(SUPPLIED MATERIAL begins)

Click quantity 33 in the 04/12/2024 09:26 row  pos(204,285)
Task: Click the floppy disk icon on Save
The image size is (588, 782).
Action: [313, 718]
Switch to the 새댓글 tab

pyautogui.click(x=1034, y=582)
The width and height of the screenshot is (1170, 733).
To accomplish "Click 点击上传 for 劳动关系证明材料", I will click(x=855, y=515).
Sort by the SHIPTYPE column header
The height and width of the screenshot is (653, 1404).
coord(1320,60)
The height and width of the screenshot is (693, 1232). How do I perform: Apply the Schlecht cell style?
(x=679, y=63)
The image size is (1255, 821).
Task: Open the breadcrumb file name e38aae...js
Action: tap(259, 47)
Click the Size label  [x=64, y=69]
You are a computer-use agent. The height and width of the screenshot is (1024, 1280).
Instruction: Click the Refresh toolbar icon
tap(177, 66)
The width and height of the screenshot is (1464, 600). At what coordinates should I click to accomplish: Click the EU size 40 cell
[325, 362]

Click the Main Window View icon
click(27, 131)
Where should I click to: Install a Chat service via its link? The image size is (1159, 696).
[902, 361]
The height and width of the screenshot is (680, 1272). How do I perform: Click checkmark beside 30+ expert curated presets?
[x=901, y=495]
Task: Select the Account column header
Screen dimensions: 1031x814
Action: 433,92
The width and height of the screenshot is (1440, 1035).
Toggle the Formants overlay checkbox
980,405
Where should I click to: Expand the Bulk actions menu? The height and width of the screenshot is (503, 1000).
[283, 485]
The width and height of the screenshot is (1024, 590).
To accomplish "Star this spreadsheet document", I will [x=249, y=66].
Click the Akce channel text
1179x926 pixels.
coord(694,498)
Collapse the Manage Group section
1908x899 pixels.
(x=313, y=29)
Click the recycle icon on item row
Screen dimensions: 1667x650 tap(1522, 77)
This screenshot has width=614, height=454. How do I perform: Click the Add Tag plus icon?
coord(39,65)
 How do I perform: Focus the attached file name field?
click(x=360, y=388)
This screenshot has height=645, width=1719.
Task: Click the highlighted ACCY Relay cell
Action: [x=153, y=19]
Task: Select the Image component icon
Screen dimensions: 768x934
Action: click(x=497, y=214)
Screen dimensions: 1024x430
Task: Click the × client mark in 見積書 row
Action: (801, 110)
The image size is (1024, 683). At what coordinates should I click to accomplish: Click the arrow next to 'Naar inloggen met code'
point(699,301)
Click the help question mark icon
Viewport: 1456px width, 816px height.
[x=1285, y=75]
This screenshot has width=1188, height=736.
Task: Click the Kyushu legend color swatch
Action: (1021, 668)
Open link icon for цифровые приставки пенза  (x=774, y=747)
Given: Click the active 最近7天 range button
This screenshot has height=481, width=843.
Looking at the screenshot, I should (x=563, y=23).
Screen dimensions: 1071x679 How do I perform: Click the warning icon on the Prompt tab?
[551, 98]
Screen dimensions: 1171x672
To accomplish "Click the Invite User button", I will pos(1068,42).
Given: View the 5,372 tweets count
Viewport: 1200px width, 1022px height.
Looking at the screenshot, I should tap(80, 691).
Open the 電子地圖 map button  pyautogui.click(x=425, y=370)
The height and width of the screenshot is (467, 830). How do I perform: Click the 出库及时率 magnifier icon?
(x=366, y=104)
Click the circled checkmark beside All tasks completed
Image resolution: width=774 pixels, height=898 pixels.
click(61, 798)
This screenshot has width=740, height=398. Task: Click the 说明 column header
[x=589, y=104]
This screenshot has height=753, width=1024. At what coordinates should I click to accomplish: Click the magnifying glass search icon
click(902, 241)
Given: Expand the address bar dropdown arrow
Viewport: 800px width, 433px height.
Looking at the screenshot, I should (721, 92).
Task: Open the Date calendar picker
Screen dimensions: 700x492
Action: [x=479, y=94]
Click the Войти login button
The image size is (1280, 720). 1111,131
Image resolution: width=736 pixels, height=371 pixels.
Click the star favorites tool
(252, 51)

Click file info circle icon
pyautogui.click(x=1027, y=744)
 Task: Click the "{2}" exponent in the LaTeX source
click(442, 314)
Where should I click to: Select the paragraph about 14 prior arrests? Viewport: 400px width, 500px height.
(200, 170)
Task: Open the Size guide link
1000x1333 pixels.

(SUPPLIED MATERIAL ends)

> [WORK TO COMPLETE]: Look through the entries above and find each line where the word "Given" occurs; copy those lines.

> [RESULT OF THIS EXERCISE]:
Given: Click the active 最近7天 range button
Given: View the 5,372 tweets count
Given: Expand the address bar dropdown arrow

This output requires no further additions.